Notions of ‘self’

Ilvy Njiokiktjien Spelen op Straat Janskerkhof Utrecht 04I’m re-reading Sutton-Smith’s book ‘the Ambiguity of Play’. Apart from all the other interesting stuff he writes about, I’ve been focusing on the things he writes about play being a way to construct ‘a’ or ‘the’ self : ‘a’ self if one subscribes to the idea of multiple or mobile selves, ‘the’ self for those that prefer a fixed one.

Some interesting quotes from other sources:

The purpose of play is to hallucinate ego mastery. (Erik Erkison, Childhood and Society, 1956).

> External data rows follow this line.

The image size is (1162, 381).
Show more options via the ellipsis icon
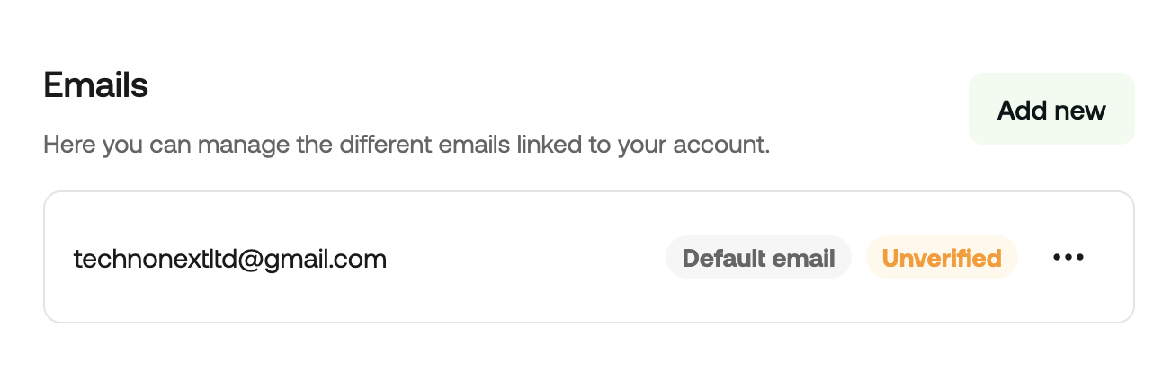pos(1068,258)
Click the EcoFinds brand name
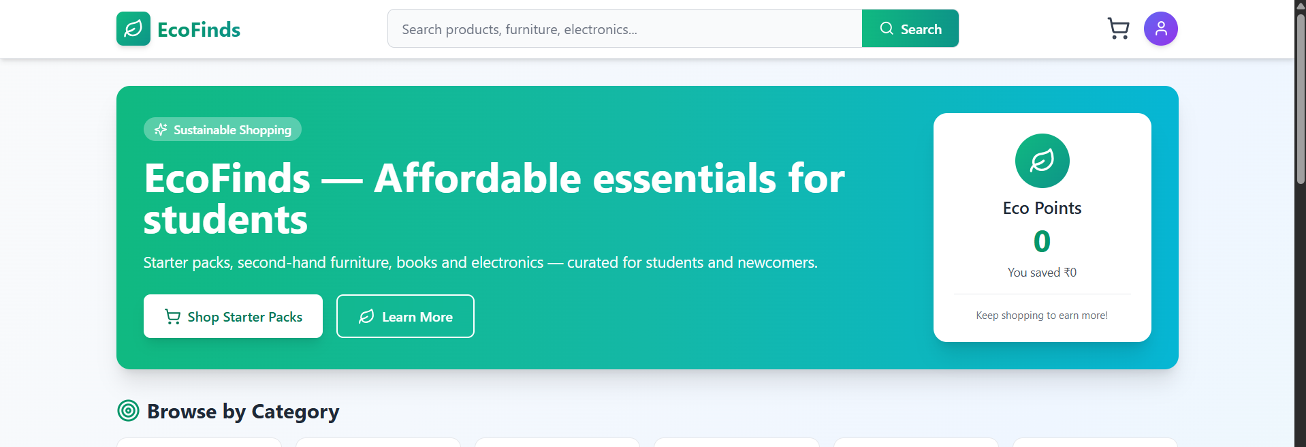 click(198, 29)
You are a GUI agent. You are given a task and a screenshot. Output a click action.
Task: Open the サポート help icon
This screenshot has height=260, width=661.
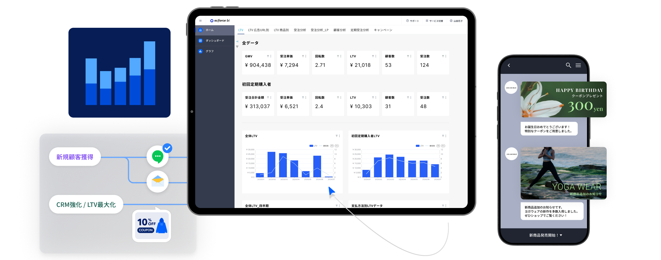coord(408,21)
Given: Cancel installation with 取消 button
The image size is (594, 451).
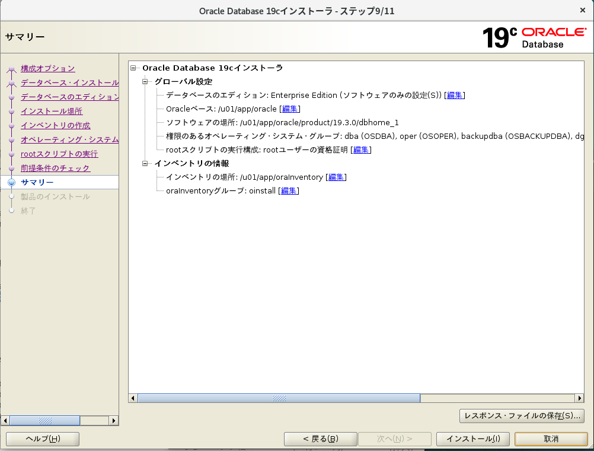Looking at the screenshot, I should click(551, 439).
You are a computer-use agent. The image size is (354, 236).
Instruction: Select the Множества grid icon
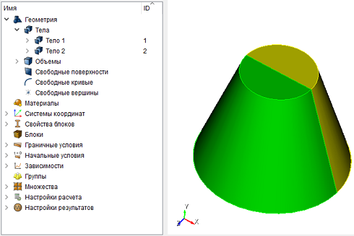coord(18,186)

When words become only the basis for establishing meaningful relationships and other such egalitarian fictions, then the voices of authority are no longer given value or trust … This has been the holy project of secular humanism: the ritualization of the construction of one’s self. (Roger Abrahams, the Anthropology of experience, 1986).

The notion of identity has been supplanted by that of actions performed, by the concept of staging the Self, which implies the perpetual mobility of the subject.” ( Nicholas Bourriaud, The Radicant, 2009).

I never gave this much thought, but the idea of having an individual ‘self’ is of relatively recent date. It was the Enlightenment that created the idea of the imagination, which evolved in the eighteenth century to encompass the ideas of genius and originality. The romanticists, a movement that began at the end of the eighteenth century, held that a personal freedom to subjectively choose one’s experiences is a desirable criterion for living.

Imagination became even more important in more recent times, when, having declared that God is dead, the idea of having a soul became problematic. “But even if the soul wilted under the onslaught of science and scepticism, so long as there was imagination as a secondary validator then at least there remained the possibility of meaning.” Sutton-Smith, page 131. “By making play essential to the aesthetic, and by attributing moral power to the aesthetic, play was potentially dignified for the first time in Western civilization.”

Phenomenology has been a major philosophical source for the modern rhetorics of the self as a player. It sought to establish the self as not just an unscientific emotional residue out of touch with science, but as having its own ‘objective’ validity, more real and true than those validities usually associated with science. The major philosophers in this tradition have been Husserl, Heidegger and Gadamer, all of whom have been concerned with the ‘objective’ character of our perception of the world. “Everyone has a ‘life world’ , it is said, and that is their ontological reality. Knowing this reality, however, usually requires a special kind of empathy manifested most clearly by the arts, including poetry.